After years of negotiations, the Trans-Pacific Partnership (TPP) – a 12-nation Pacific Rim trade agreement – has been submitted to Congress for approval. A sustained fight over ratification is expected, with opposition from groups in both political parties. Central to the dispute are TPP provisions that arguably weaken IP protection. In particular, opponents point to the investor-state dispute settlement (ISDS) provisions, which will allow foreign investors to bring action directly against the United States in international tribunals.

ISDS rights and procedures are covered by Chapter 9 of the TPP. Chapter 9 defines the term 'investment' broadly, and explicitly includes "intellectual property rights". Section A of the chapter describes the various obligations of the state with respect to investors from another state that is a TPP party (ie, foreign investors). These obligations include the following:

  • National treatment – treatment no less favourable than that accorded to domestic inventors (Article 9.4).
  • Most-favoured-nation treatment – treatment no less favourable than that accorded to investors of any other country (Article 9.5).
  • Minimum standard of treatment – treatment in accordance with applicable customary international law principles, including fair and equitable treatment and full protection and security (Article 9.6).
  • Expropriation – no nationalisation or expropriation, directly or indirectly, of a covered investment except for a public purpose, in a non-discriminatory manner and in accordance with due process of law, on payment of prompt, adequate and effective compensation (Article 9.7).

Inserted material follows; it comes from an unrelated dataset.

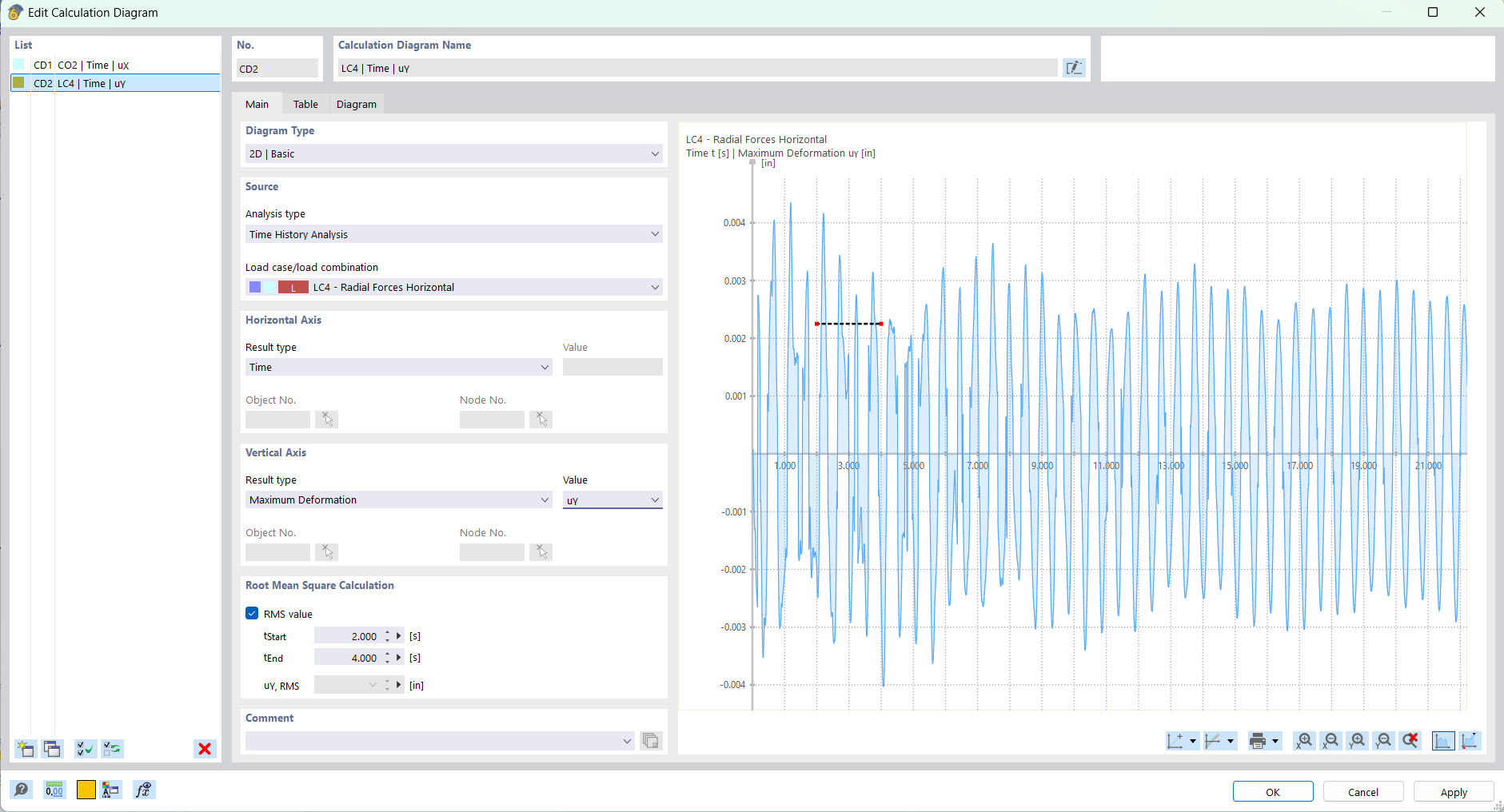Reset the diagram zoom
This screenshot has width=1504, height=812.
1410,741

Section B of Chapter 9 establishes the ISDS procedures. A foreign investor initially seeks to resolve an investment dispute with a state by submitting a written request for consultations. Investment disputes include breach of one of the state's obligations under Section A, or breach of an investment authorisation or agreement. If the dispute is not resolved within six months, the claimant – on its own behalf or on behalf of an enterprise that the foreign investor owns or controls, directly or indirectly – may bring a claim for loss or damage by reason of or arising out of the alleged breach. The dispute is heard before an arbitration panel with three private arbitrators: one selected by each disputed party and the third appointed by agreement of the parties. The tribunal decides the issues in accordance with the TPP and applicable international law, and can award monetary damages and applicable interest or the restitution of property, in which case the award shall also provide that the state may pay monetary damages and interest in lieu of restitution.

Opponents point out that the ISDS proceedings can serve as a means for a foreign investor to attack an adverse agency or court action involving its intellectual property, including the invalidation of or refusal to grant an IP right. For example, Eli Lilly used a similar ISDS system under the North American Free Trade Agreement to bring expropriation claims against Canada for invalidations of two Eli Lilly patents for new uses of known medicines.

The US trade representative has attempted to deflect criticism by pointing to an exclusionary clause in Article 9.7(5): 

"This Article shall not apply to the issuance of compulsory licenses granted in relation to intellectual property rights in accordance with the [Agreement on Trade-Related Aspects of IP Rights (TRIPs)], or to the revocation, limitation or creation of intellectual property rights, to the extent that the issuance, revocation, limitation or creation is consistent with Chapter 18 (Intellectual Property and [TRIPs]."

However, this provision is unlikely to be effective. In addition to being limited to expropriation claims under Article 9.7, the decision as to whether issuance, revocation, limitation or creation of intellectual property is consistent or inconsistent is made by the same arbitration tribunal that will decide the merits of the claim. If brought as an objection by the state that the claim submitted is not a claim for which an award in favour of the claimant may be made, the tribunal is directed to assume that the claimant's factual allegations in support of its claim are assumed to be true.

Moreover, there is no independent review of the substance of a tribunal decision on the merits. While a proposed decision or award may be sent to the parties for written comment, it is the tribunal that considers any comments before issuing its final decision or award.  Although a party can seek revision or annulment of a final award under applicable arbitration rules (eg, the International Centre for Settlement of Investment Disputes Convention), these requests go to the tribunal itself or are based on procedural aspects of the arbitration.

The US government has had a good record defending ISDS cases brought in relation to other investment-related treaties and does not appear to be worried about a possible increase in ISDS cases due to the TPP. Moreover, US-based private investors can make equal use of the ISDS provisions when investing in countries with arguably weaker IP protection.

The full text of the TPP is available at ustr.gov/trade-agreements/free-trade-agreements/trans-pacific-partnership/tpp-full-text.